>> begin EXTRACT

Nathan Oldfield: The Heart & The Sea Interview

by Glenn Sakamoto on October 10, 2012 · 10 comments

Nathan Oldfield is the director of the upcoming film, Heart & The Sea. Like his previous films, Lines from A Poem and Seaworthy, Oldfield explores his joyful connection to the ocean and the friends he has encountered along the way. We spoke with Nathan to learn more. 

What was your concept was for The Heart & The Sea?
The driving idea or feeling that underpins The Heart & The Sea is pretty simple, really. The film explores the joy that lies at the very centre of a surfing life: family, friends and a shared connection and relationship with the sea.

What are you hoping to communicate?
After I made Seaworthy I actually felt that I had said all I wanted to say about surfing. But then some things stirred in my soul and I felt there was something else to share. This film is called The Heart & The Sea because it’s about what is important in life to me, intimacy with family and friends and intimacy with the sea. A surfing life is a beautifully significant, meaningful, lifelong journey for so many of us. I’m so grateful for the many deep, rich friendships that I have made through surfing and I think that many of us, if we reflect back on our surfing lives, might share similar sentiments. That gratitude and that joy are really the heartbeat of my new film.

>> end EXTRACT
>> begin DATASET EXTRACT

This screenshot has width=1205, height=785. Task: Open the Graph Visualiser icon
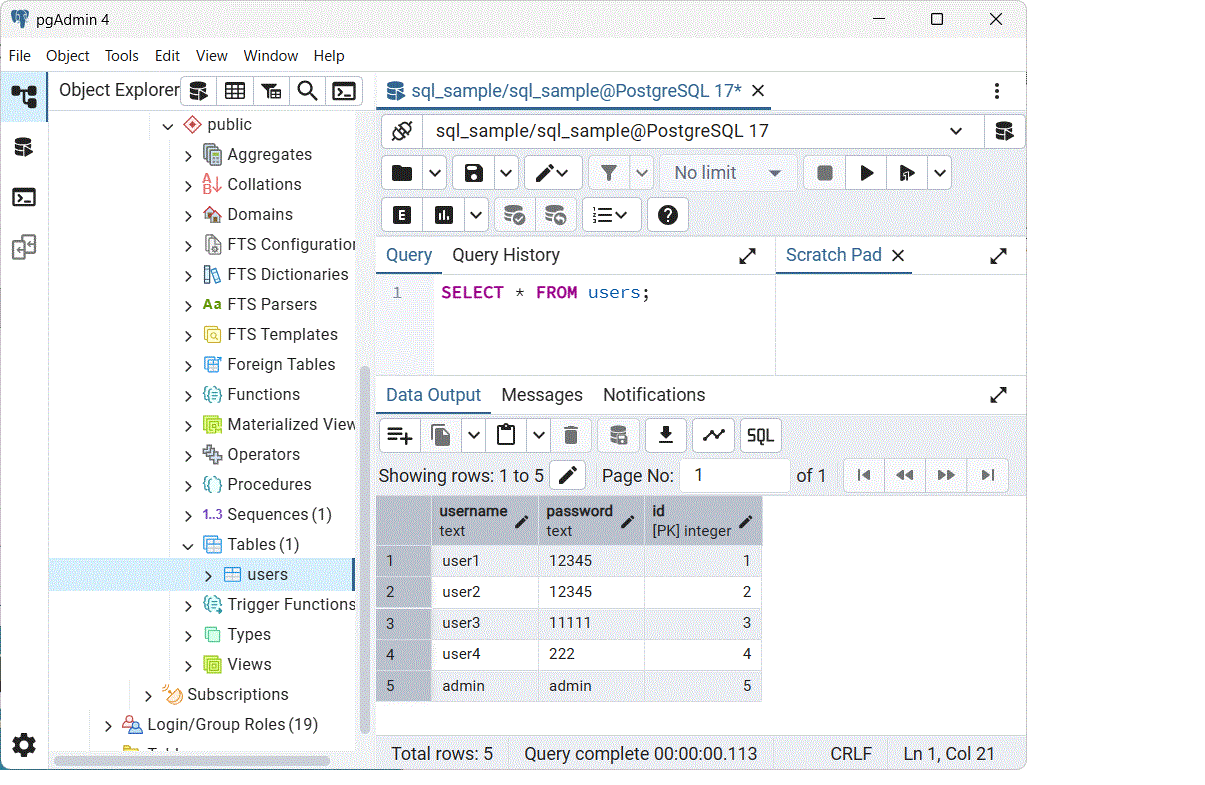713,435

>> end DATASET EXTRACT

* **PROBLEM 1**:
Answer these questions about the Nathan Oldfield interview:
(a) Which two earlier films by Oldfield does the introduction name?
(b) According to Oldfield, what lies at the very center of a surfing life?
(c) How did Oldfield feel about surfing after he finished Seaworthy?
* **PROBLEM 2**:
Carry on the Nathan Oldfield interview from where it stops.

* **RIGHT ANSWER 1**:
(a) Lines from A Poem and Seaworthy.
(b) Family, friends and a shared connection and relationship with the sea.
(c) He felt he had said all he wanted to say about surfing.

* **RIGHT ANSWER 2**:
How did you go about selecting the surfers for your film?
I deliberately wanted to choose a variety of subjects for The Heart & The Sea: surfers from different cultures; women as well as men; babies, children, young people, mums and dads, grandparents, elders. I think surfing deserves such a film, where the brushstrokes of the ways in which it is presented are perhaps a little broader than they have previously been. And I also made choices about the cast on a deeper level, too. One of the most significant gifts for me over the last decade as a surf filmmaker has been building precious friendships with surfers that I’ve met along the way. Most of the surfers in The Heart & The Sea are dear friends. It’s important to me to have surfers in my films who aren’t just good surfers, but people with beautiful souls. It’s my privilege and pleasure to be able to work with them.

It’s been three years since your last film (Seaworthy). How is this film different?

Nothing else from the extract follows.